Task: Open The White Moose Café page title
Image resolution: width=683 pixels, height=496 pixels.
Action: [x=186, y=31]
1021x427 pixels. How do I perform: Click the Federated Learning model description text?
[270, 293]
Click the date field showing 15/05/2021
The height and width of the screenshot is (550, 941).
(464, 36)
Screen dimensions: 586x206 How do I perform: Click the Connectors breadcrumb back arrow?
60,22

========

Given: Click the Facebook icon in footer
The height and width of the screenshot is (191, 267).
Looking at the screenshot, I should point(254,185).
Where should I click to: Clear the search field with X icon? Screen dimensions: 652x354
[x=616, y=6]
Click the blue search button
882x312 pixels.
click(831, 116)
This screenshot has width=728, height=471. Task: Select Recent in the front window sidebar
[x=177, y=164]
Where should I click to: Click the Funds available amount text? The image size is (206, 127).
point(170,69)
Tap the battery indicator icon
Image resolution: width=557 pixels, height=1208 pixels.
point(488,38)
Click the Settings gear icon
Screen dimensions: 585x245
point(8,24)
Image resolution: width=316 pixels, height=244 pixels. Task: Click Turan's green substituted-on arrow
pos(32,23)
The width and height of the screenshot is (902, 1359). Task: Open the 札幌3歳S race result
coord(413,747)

========

* Task item
When you reach the line with "882x312 pixels." in the records above, start writing out lines exactly, and stop once the line with "Click the Settings gear icon" has been written; include nothing else.

* Solution to this task
882x312 pixels.
click(831, 116)
This screenshot has width=728, height=471. Task: Select Recent in the front window sidebar
[x=177, y=164]
Where should I click to: Click the Funds available amount text? The image size is (206, 127).
point(170,69)
Tap the battery indicator icon
Image resolution: width=557 pixels, height=1208 pixels.
point(488,38)
Click the Settings gear icon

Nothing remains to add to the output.